Obstructive sleep apnea (OSA) is a serious and even life-threatening condition. The risks of undiagnosed OSA include heart attack, stroke, irregular heartbeat, high blood pressure, heart disease, and decreased libido. In addition, OSA causes daytime drowsiness that can result in accidents, lost productivity, and relationship problems. Associated Oral & Maxillofacial Surgeons provides surgical OSA interventions for patients. These treatments can include same-day surgery for qualified patients.

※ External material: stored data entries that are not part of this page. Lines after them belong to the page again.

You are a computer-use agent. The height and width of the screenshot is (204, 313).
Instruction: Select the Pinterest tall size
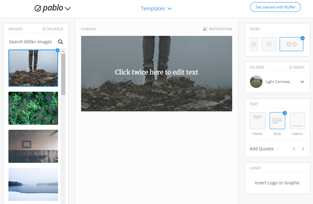(254, 44)
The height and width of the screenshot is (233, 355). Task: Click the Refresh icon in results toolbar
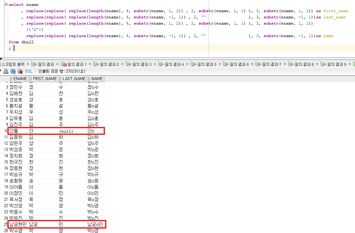coord(13,71)
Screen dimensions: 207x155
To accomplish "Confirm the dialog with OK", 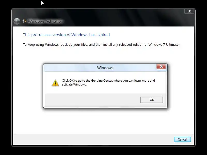I will pos(152,100).
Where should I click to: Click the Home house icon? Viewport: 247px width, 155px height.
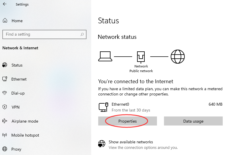(5, 21)
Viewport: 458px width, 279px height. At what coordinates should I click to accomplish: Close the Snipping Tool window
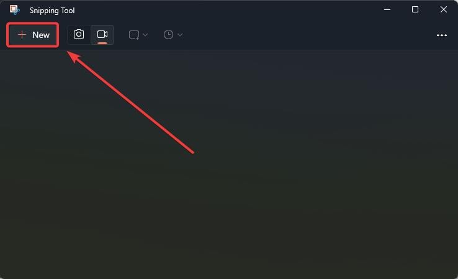pyautogui.click(x=443, y=9)
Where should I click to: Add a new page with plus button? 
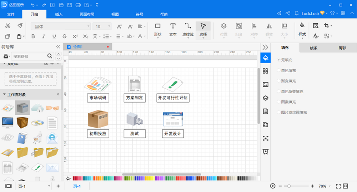click(58, 186)
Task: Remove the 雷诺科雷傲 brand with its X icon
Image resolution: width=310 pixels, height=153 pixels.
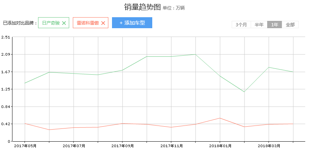Action: pos(103,23)
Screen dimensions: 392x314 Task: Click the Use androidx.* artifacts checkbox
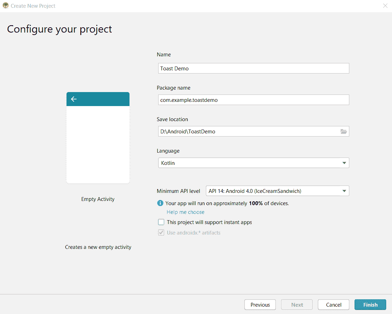[x=161, y=232]
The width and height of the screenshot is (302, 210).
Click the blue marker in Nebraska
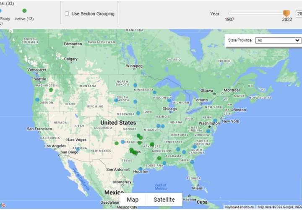point(138,113)
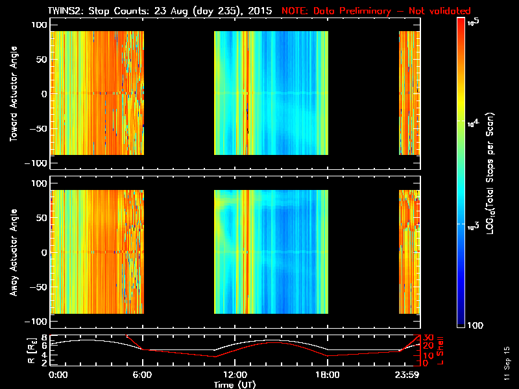Click the 10^4 tick on the color scale

[x=473, y=123]
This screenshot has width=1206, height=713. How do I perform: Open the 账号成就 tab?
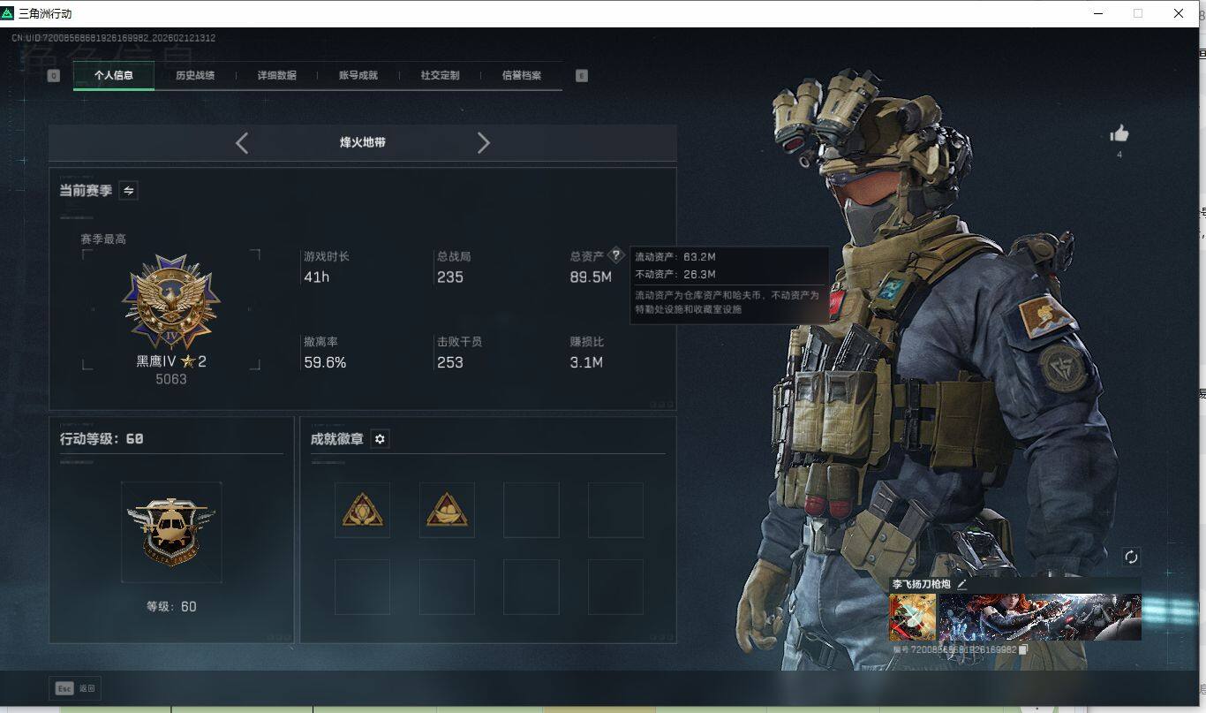pos(357,76)
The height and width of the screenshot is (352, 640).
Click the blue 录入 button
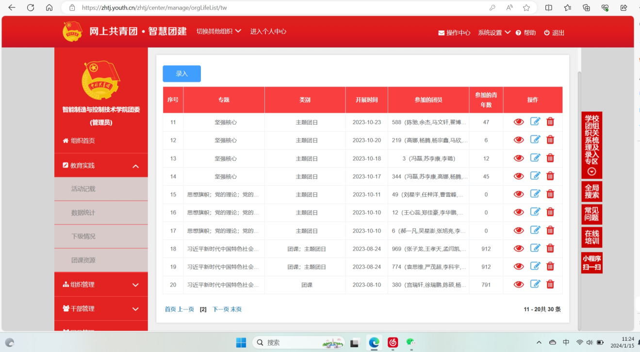click(x=181, y=74)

The National Sleep Foundation estimates that 18 million adults have obstructive sleep apnea, and it is likely that OSA also affects 2% to 3% of children. Yet, people with OSA may not be aware they have a problem. If someone close to you has spoken of your loud snoring and has noticed that you often wake up abruptly, gasping for air, you should consult your oral and maxillofacial surgeon at Associate Oral & Maxillofacial Surgeons.

What Is OSA?

During sleep, the upper airway can be obstructed by excess tissue, large tonsils, or a large tongue. Also contributing to the problem may be the airway muscles, which relax and collapse during sleep, nasal passages, and the position of the jaw. The cessation of breathing, or “apnea,” brought about by these factors initiates impulses from the brain to wake the person just enough to restart the breathing process. Sleep apnea is generally defined as the presence of more than 30 apneas during a seven-hour sleep. In severe cases, periods of not breathing may last for as long as 60 to 90 seconds and may recur up to 500 times a night.


Depending on whether your OSA is mild, moderate, or severe, your OMS will select the recommended treatment for you. This can range from behavior modification to oral appliances to an air pressure device. Surgery may be a good alternative for some patients, but it’s important to keep in mind that no surgical procedure is universally successful. Every patient has a different shaped nose and throat, so before surgery is considered your OMS will measure the airway at several points and check for any abnormal flow of air from the nose to lungs.

Oral Sleep Appliances

These mandibular advancement devices are a nonsurgical treatment option effective for patients with mild to moderate sleep apnea who do not like the CPAP machine. The appliance positions the lower jaw forward advancing the tongue and supporting the airway musculature and is generally well tolerated.

Surgical Treatment Options

An OMS has considerable experience and the necessary training and skill to perform the following surgical procedures:

Uvulopalatopharyngoplasty (UPPP)

This procedure shortens and stiffens the soft palate by partially removing the uvula and reducing the edge of the soft palate.

Functional Rhinoplasty

This procedure surgically improves airflow through the nose by reinforcing the internal nasal valves and nostrils, straightening the septum, and reducing enlarged nasal turbinates.

Genioglossus Advancement (GGA)

This procedure tightens the front tongue tendon, reducing the degree of tongue displacement into the throat. This operation is often performed in tandem with at least one other procedure such as UPPP or hyoid suspension.

Maxillomandibular Advancement (MMA)

This procedure surgically moves the upper and lower jaws forward along with the soft tissues of the tongue and palate, opening the upper airway. For some patients, the MMA is the only technique that can create the necessary air passageway.